We also took evidence from Michael Fallon MP, the Minister for
business and energy.
Commitments and mechanisms to
reduce carbon emissions
3. In 2010, governments confirmed, in the Cancun
Agreement at the UN climate change conference, that emissions
should be reduced to avoid a rise in global average temperature
of more than 2°C above pre-industrial levels, with the possibility
of revising this down to 1.5°C. In 2012 international agreement
was reached to draw up a binding UN global climate change deal
by 2015 and to extend the Kyoto protocol until that deal comes
into effect. Governments will meet again later this year in Lima
to work towards the details of a deal in Paris in 2015.
4. The EU's and the UK's emissions reductions commitments
reflect that wider undertaking. The Government's commitments are
set out in the Climate Change Act: to ensure that emissions are
reduced by 80% by 2050, relative to 1990 levels. Interim 'carbon
budgets' are set through legislation, including a Fourth Carbon
Budget which, as we reported in December 2013, may be reviewed
by the Government in 2014 if emissions are not consistent with
the EU emissions reduction trajectory.[2]
In December the Committee on Climate Change concluded that there
was no reason to change the Fourth Carbon Budget.[3]

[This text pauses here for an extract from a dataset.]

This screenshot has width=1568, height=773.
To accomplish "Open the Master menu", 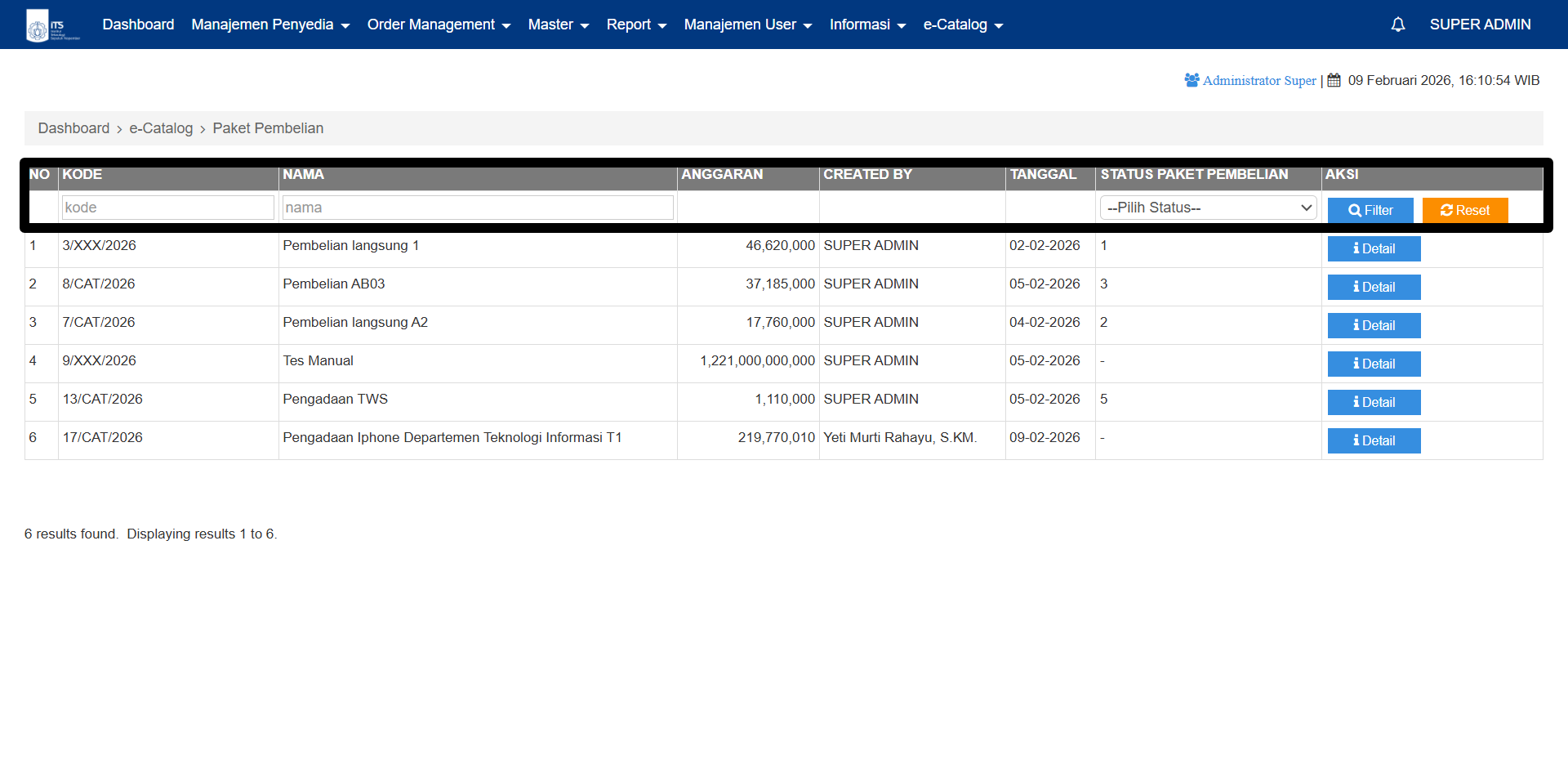I will pos(559,25).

5. Increasing investment in low-carbon energy,
and reducing investment in fossil fuels, depends on an unambiguous
assessment by investors that the international community will
produce a credible and significant commitment to reduce emissions
in a timescale commensurate with the urgency needed for avoiding
dangerous climate change. The Government needs to play a central
role in agreeing ambitious and binding international commitments
on tackling climate change, both in the EU and in the lead up
to the UNFCCC conference in Paris in 2015. Domestically, the Government
should announce immediately that following the advice from the
Committee on Climate Change there is no rationale for any review
of the Fourth Carbon Budget.
6. The UK's climate policies also have to fit within
a wider EU policy and regulatory framework. In January 2014, the
EU launched its Energy White Paper, A Framework for Energy
Policy 2030,[4]
which set an overall goal for reducing carbon emissions by 40%
by 2030, in place of an existing target of 20% by 2020. It also
set an EU wide target for renewable energy, although it proposes
that these are not binding at national level. The European Parliament
voted in favour of binding national targets for renewable energy,
and member states will make a decision at the European Council
in late March 2014.[5]
We visited Brussels in February 2014 and discussed these proposals
with Commissioners, MEPs and the UK Government permanent representatives
in Brussels. We heard different perspectives on the importance
of these targets, including the value of showing leadership and
clear ambition, allowing member states flexibility, and concerns
about the EU's relative economic competitiveness. The Government
told us "we need maximum flexibility between all options
to reduce the UK's carbon emissions" and "each Member
State is different, and will need to pursue different technologies,
in different orders and in different ways".[6]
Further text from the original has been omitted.